From a Top Ten List of Most Overpayed Jobs in the U.S. :

9) Pilots for major airlines

While American and United pilots recently took pay cuts, senior captains earn as much as $250,000 a year at Delta, and their counterparts at other major airlines still earn about $150,000 to $215,000 - several times pilot pay at regional carriers - for a job that technology has made almost fully automated.

By comparison, senior pilots make up to 40 percent less at low-fare carriers like Jet Blue and Southwest, though some enjoy favorable perks like stock options. That helps explain why their employers are profitable while several of the majors are still teetering on the brink of bankruptcy.

The pilot's unions are the most powerful in the industry. They demand premium pay as if still in the glory days of long-gone Pan Am and TWA, rather than the cutthroat, deregulated market of under-$200 coast-to-coast roundtrips. Because we entrust our lives to them, consumers accept the excessive sums paid them, when it's airplane mechanics who really hold our fate in their hands.

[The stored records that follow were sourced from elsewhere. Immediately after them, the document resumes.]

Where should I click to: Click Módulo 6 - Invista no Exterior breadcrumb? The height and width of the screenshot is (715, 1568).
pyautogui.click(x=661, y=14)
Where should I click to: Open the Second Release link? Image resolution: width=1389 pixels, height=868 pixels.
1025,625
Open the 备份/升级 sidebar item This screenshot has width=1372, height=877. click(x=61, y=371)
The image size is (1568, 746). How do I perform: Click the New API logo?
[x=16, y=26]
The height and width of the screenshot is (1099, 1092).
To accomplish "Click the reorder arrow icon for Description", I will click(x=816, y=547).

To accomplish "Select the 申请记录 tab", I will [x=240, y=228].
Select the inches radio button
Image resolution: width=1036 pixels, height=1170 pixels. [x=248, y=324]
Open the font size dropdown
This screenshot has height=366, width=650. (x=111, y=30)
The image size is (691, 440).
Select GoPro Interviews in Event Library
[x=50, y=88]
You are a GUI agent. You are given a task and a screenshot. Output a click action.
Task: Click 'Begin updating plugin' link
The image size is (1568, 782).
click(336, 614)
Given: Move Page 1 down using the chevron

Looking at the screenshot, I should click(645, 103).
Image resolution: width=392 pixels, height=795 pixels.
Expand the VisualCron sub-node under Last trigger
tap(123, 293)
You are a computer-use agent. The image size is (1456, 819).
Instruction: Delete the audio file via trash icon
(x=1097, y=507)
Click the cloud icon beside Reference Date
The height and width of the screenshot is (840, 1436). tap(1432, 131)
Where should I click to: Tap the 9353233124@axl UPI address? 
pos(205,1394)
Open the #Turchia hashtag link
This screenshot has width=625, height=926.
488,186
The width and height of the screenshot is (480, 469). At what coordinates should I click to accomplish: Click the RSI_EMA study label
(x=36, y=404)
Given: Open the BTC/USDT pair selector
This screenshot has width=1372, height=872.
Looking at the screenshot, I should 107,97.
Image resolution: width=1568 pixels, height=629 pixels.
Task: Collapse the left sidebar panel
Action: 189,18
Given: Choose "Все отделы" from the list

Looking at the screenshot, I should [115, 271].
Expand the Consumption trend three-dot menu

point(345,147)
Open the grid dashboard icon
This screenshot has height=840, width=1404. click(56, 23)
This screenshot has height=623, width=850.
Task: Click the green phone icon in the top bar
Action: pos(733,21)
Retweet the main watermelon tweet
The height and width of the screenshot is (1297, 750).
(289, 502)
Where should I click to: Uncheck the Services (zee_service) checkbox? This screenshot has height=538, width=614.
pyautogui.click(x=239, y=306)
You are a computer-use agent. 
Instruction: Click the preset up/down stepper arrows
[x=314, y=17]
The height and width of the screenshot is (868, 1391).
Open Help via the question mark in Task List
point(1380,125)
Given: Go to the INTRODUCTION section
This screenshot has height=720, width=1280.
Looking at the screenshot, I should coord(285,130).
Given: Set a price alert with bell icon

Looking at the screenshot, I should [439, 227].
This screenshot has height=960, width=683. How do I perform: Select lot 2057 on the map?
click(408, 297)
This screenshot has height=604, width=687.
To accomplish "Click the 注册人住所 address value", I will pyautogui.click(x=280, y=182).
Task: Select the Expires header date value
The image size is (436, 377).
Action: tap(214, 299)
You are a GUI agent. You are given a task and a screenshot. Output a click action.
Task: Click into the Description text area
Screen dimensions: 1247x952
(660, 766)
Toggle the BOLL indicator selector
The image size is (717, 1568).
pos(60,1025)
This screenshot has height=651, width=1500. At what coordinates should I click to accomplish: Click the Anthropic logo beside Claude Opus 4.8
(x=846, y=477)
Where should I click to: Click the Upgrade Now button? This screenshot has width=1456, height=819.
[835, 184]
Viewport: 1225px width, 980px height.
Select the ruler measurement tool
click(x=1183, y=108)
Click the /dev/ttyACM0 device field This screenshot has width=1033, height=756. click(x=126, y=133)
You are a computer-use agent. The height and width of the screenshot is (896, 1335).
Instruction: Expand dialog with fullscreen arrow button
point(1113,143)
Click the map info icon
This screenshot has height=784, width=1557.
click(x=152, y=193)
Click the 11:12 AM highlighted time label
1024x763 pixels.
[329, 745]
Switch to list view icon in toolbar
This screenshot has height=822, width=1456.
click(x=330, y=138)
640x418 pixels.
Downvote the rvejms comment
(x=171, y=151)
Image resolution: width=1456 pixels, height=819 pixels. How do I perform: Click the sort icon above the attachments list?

I don't think so, buddy. A friend of mine - who's technically been working for American for over two years now - finally got his dream job flying for American two years ago. After going through training, he was assigned to a "puddle jumper" (a two engined prop plane that holds about as many people as a sardine can), and now makes about as much money as a guy working two jobs at McDonalds. To fly a plane.

These "overpaid" pilots also typically have to maintain a room dubbed the "crash pad" in another city, sometimes in another country, where they will sleep in a bed that another pilot slept in the night before in an undecorated apartment overnight while they wait to pilot their plane on its return trip home. So, in effect, they're paying for two apartments, even if the second one is dirt cheap (and in a crappy neighborhood, usually).

This kind of "overpaid" life goes on for years (sometimes twenty to thirty), only slightly improving as they move up the corporate ladder into bigger and better planes, until they've eventually worked their way up the corporate totem pole and get to make the "bloated" salary of $200,000 to fly the big jets across the pond to Europe. This guy should try flying a plane for twelve hours a day, and then having to land successfully afterwards, day after day after day. I wonder what he'd say that was worth?

And who in the hell said flying a plane was automated? Sure, once they get it up to the altitude they want to fly at, you can turn on the autopilot, but I'd like to see this guy just once try and land a plane correctly. Even just in a simulator. After he crashed the 777 every single time he'd have some respect for the guy who's worked his whole life for the right to carry the lives of 200 plus people safely to their destination. I don't think it's too much to ask that these guys get paid well.